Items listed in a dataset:
◇ ◇ ◇ ◇ ◇
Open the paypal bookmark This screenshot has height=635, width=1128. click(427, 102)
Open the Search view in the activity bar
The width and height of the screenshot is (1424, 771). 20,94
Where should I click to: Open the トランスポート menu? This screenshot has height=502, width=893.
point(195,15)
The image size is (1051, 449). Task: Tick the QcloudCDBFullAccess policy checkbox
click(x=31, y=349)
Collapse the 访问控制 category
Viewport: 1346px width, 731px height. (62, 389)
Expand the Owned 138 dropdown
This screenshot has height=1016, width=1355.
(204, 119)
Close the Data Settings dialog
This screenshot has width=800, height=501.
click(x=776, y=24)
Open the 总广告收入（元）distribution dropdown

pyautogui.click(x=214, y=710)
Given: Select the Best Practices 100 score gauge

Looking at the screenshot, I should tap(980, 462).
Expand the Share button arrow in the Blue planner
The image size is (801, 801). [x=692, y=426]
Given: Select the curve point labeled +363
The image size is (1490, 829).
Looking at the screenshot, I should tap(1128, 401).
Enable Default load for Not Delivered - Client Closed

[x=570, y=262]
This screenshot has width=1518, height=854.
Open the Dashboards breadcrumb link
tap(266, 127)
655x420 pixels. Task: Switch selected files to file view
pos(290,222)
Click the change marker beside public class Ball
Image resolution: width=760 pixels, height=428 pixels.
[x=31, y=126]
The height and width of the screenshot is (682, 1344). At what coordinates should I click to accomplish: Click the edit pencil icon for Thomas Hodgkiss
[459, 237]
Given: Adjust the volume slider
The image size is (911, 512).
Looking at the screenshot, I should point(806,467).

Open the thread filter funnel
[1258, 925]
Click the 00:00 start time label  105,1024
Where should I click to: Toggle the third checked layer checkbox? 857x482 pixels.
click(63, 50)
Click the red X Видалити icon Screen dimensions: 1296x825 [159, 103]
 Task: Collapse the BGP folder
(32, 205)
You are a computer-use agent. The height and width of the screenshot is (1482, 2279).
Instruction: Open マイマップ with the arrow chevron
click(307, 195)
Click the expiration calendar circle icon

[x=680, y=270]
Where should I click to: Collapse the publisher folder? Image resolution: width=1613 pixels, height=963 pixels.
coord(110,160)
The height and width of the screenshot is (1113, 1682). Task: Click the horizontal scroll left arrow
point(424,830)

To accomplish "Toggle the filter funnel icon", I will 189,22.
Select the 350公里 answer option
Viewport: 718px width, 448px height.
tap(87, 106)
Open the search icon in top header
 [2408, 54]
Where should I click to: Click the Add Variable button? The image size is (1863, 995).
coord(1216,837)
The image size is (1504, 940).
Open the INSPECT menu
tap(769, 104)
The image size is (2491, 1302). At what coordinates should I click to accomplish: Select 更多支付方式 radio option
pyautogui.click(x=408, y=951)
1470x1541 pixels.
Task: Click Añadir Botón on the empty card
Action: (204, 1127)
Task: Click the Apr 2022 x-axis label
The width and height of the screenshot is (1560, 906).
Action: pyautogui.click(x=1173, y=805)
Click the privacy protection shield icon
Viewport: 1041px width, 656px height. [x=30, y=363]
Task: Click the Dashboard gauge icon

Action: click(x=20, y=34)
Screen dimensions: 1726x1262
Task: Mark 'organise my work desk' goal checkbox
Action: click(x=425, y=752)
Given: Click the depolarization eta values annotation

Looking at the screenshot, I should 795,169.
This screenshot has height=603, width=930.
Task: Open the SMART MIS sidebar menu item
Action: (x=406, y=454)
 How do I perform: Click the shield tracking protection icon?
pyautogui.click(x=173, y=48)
◇ ◇ ◇ ◇ ◇
Work required – Transcribe the data. Leave every line exactly as it is.

Reply –
Open the paypal bookmark This screenshot has height=635, width=1128. click(427, 102)
Open the Search view in the activity bar
The width and height of the screenshot is (1424, 771). 20,94
Where should I click to: Open the トランスポート menu? This screenshot has height=502, width=893.
point(195,15)
The image size is (1051, 449). Task: Tick the QcloudCDBFullAccess policy checkbox
click(x=31, y=349)
Collapse the 访问控制 category
Viewport: 1346px width, 731px height. (62, 389)
Expand the Owned 138 dropdown
This screenshot has height=1016, width=1355.
(204, 119)
Close the Data Settings dialog
This screenshot has width=800, height=501.
click(x=776, y=24)
Open the 总广告收入（元）distribution dropdown

pyautogui.click(x=214, y=710)
Given: Select the Best Practices 100 score gauge

Looking at the screenshot, I should tap(980, 462).
Expand the Share button arrow in the Blue planner
The image size is (801, 801). [x=692, y=426]
Given: Select the curve point labeled +363
The image size is (1490, 829).
Looking at the screenshot, I should tap(1128, 401).
Enable Default load for Not Delivered - Client Closed

[x=570, y=262]
This screenshot has width=1518, height=854.
Open the Dashboards breadcrumb link
tap(266, 127)
655x420 pixels. Task: Switch selected files to file view
pos(290,222)
Click the change marker beside public class Ball
Image resolution: width=760 pixels, height=428 pixels.
[x=31, y=126]
The height and width of the screenshot is (682, 1344). At what coordinates should I click to accomplish: Click the edit pencil icon for Thomas Hodgkiss
[459, 237]
Given: Adjust the volume slider
The image size is (911, 512).
Looking at the screenshot, I should point(806,467).

Open the thread filter funnel
[1258, 925]
Click the 00:00 start time label  105,1024
Where should I click to: Toggle the third checked layer checkbox? 857x482 pixels.
click(63, 50)
Click the red X Видалити icon Screen dimensions: 1296x825 [159, 103]
 Task: Collapse the BGP folder
(32, 205)
You are a computer-use agent. The height and width of the screenshot is (1482, 2279).
Instruction: Open マイマップ with the arrow chevron
click(307, 195)
Click the expiration calendar circle icon

[x=680, y=270]
Where should I click to: Collapse the publisher folder? Image resolution: width=1613 pixels, height=963 pixels.
coord(110,160)
The height and width of the screenshot is (1113, 1682). Task: Click the horizontal scroll left arrow
point(424,830)

To accomplish "Toggle the filter funnel icon", I will 189,22.
Select the 350公里 answer option
Viewport: 718px width, 448px height.
tap(87, 106)
Open the search icon in top header
 [2408, 54]
Where should I click to: Click the Add Variable button? The image size is (1863, 995).
coord(1216,837)
The image size is (1504, 940).
Open the INSPECT menu
tap(769, 104)
The image size is (2491, 1302). At what coordinates should I click to accomplish: Select 更多支付方式 radio option
pyautogui.click(x=408, y=951)
1470x1541 pixels.
Task: Click Añadir Botón on the empty card
Action: (204, 1127)
Task: Click the Apr 2022 x-axis label
The width and height of the screenshot is (1560, 906).
Action: pyautogui.click(x=1173, y=805)
Click the privacy protection shield icon
Viewport: 1041px width, 656px height. [x=30, y=363]
Task: Click the Dashboard gauge icon

Action: click(x=20, y=34)
Screen dimensions: 1726x1262
Task: Mark 'organise my work desk' goal checkbox
Action: click(x=425, y=752)
Given: Click the depolarization eta values annotation

Looking at the screenshot, I should 795,169.
This screenshot has height=603, width=930.
Task: Open the SMART MIS sidebar menu item
Action: (x=406, y=454)
 How do I perform: Click the shield tracking protection icon?
pyautogui.click(x=173, y=48)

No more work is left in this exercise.